BEGIN EXCERPTED TEXT

In [None]:
from __future__ import annotations

from datetime import date
import json
import numpy as np
import pandas as pd
import requests
import matplotlib.pyplot as plt

import pymc as pm
import arviz as az



In [None]:
BASE = "https://markets.newyorkfed.org"

START_DATE = "2015-01-01"    # adjust
END_DATE   = str(date.today())

# Outlier threshold in "sigma units" for tail probability
TAIL_K = 3.0

# Feature engineering
ROLL_VOL_WINDOW = 20

# Backtest controls (PyMC sampling is expensive)
TRAIN_WINDOW_DAYS = 365 * 5
STEP_DAYS = 10               # evaluate every ~2 weeks for speed
DRAWS = 300
TUNE  = 300


In [None]:
def fetch_json(url: str, params: dict | None = None) -> dict:
    r = requests.get(url, params=params, timeout=60)
    r.raise_for_status()
    return r.json()

def find_records_list(obj: dict) -> list[dict]:
    """
    NY Fed responses usually contain a list of records somewhere.
    This tries common keys and falls back to first list-of-dicts found.
    """
    common_keys = ["refRates", "rates", "data", "results", "observations"]
    for k in common_keys:
        v = obj.get(k)
        if isinstance(v, list) and (len(v) == 0 or isinstance(v[0], dict)):
            return v
    for v in obj.values():
        if isinstance(v, list) and (len(v) == 0 or isinstance(v[0], dict)):
            return v
    raise ValueError(f"Could not find records list in response keys={list(obj.keys())}")

def records_to_series(records: list[dict], name: str) -> pd.Series:
    """
    Infer date+value fields for simple rate series.
    """
    if not records:
        return pd.Series(dtype=float, name=name)

    date_keys = ["effectiveDate", "date", "asOfDate", "timestamp"]
    val_keys  = ["percentRate", "rate", "value", "pctRate"]

    sample = records[0]
    dk = next((k for k in date_keys if k in sample), None)
    vk = next((k for k in val_keys  if k in sample), None)

    if dk is None or vk is None:
        raise ValueError(f"Unknown schema for {name}. Sample keys={list(sample.keys())}")

    df = pd.DataFrame(records)
    idx = pd.to_datetime(df[dk]).dt.tz_localize(None)
    s = pd.to_numeric(df[vk], errors="coerce")
    out = pd.Series(s.values, index=idx, name=name).sort_index()

END EXCERPTED TEXT
BEGIN DATASET EXTRACT

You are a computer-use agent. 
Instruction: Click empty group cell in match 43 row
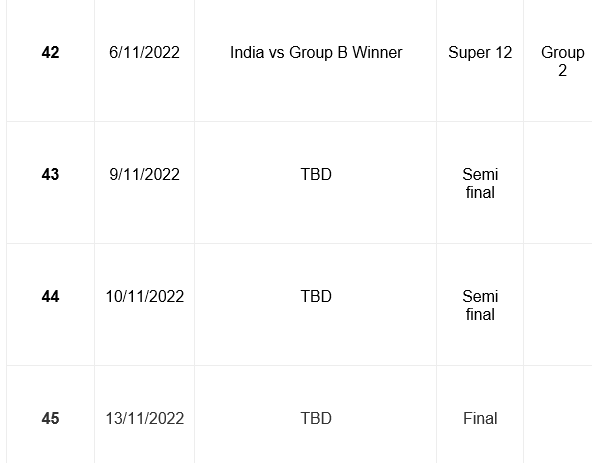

END DATASET EXTRACT

TASKS TO CARRY OUT:
[1] Based on the New York Fed rates notebook, answer yes or no to each statement, and quote the words from the notebook that decide it. (a) The tail threshold is set to 3.0. (b) The rolling volatility window is 30. (c) The backtest evaluates every 10 days.
[2] Resume the New York Fed rates notebook code after its last line.
The listing has no connection to the New York Fed rates notebook.

RESULTS:
[1]
(a) Yes: "TAIL_K = 3.0"
(b) No: "ROLL_VOL_WINDOW = 20"
(c) Yes: "STEP_DAYS = 10"

[2]
    out = out[~out.index.duplicated(keep="last")]
    return out


In [None]:
# SOFR endpoint pattern
sofr_url = f"{BASE}/api/rates/secured/sofr/search.json"
sofr_json = fetch_json(sofr_url, params={"startDate": START_DATE, "endDate": END_DATE})
SOFR = records_to_series(find_records_list(sofr_json), "SOFR")

# EFFR endpoint pattern
effr_url = f"{BASE}/api/rates/unsecured/effr/search.json"
effr_json = fetch_json(effr_url, params={"startDate": START_DATE, "endDate": END_DATE})
EFFR = records_to_series(find_records_list(effr_json), "EFFR")

print("SOFR head:\n", SOFR.dropna().head(3))
print("\nEFFR head:\n", EFFR.dropna().head(3))


In [None]:
def fetch_rp_results(start_date: str, end_date: str, operation_types: str = "repo,reverserepo") -> list[dict]:
    """
    Pull repo + reverse repo operation results in one call.
    operationTypes examples: "repo", "reverserepo", or "repo,reverserepo"
    """
    url = f"{BASE}/api/rp/results/search.json"
    params = {
        "startDate": start_date,
        "endDate": end_date,
        "operationTypes": operation_types,
    }
    js = fetch_json(url, params=params)

    # Many RP responses look like: { "repo": { "operations": [...] } }
    # We'll try common locations:
    if "repo" in js and isinstance(js["repo"], dict):
        for k in ["operations", "results", "data"]:
            if k in js["repo"] and isinstance(js["repo"][k], list):
                return js["repo"][k]

    # fallback: search within response
    try:
        return find_records_list(js)
    except Exception:
        raise ValueError(f"Could not locate operations list in rp response. keys={list(js.keys())}")

def rp_records_to_daily_volume(records: list[dict], name: str = "RP_VOLUME") -> pd.Series:
    """
    Aggregate daily accepted amount across operations.
    Attempts to infer:
      - date field: operationDate / date / effectiveDate
      - amount field: totalAmtAccepted / amountAccepted / totalAmount / amount
    """
    if not records:
        return pd.Series(dtype=float, name=name)

    sample = records[0]
    date_keys = ["operationDate", "date", "effectiveDate", "asOfDate"]
    amt_keys  = ["totalAmtAccepted", "amountAccepted", "totalAmount", "amount", "amt"]

    dk = next((k for k in date_keys if k in sample), None)
    ak = next((k for k in amt_keys  if k in sample), None)

    if dk is None or ak is None:
        print("Sample RP record:\n", json.dumps(sample, indent=2)[:2000])
        raise ValueError(f"Unknown RP schema. Need date+amount keys. sample_keys={list(sample.keys())}")

    df = pd.DataFrame(records).copy()
    df[dk] = pd.to_datetime(df[dk]).dt.tz_localize(None)
    df[ak] = pd.to_numeric(df[ak], errors="coerce")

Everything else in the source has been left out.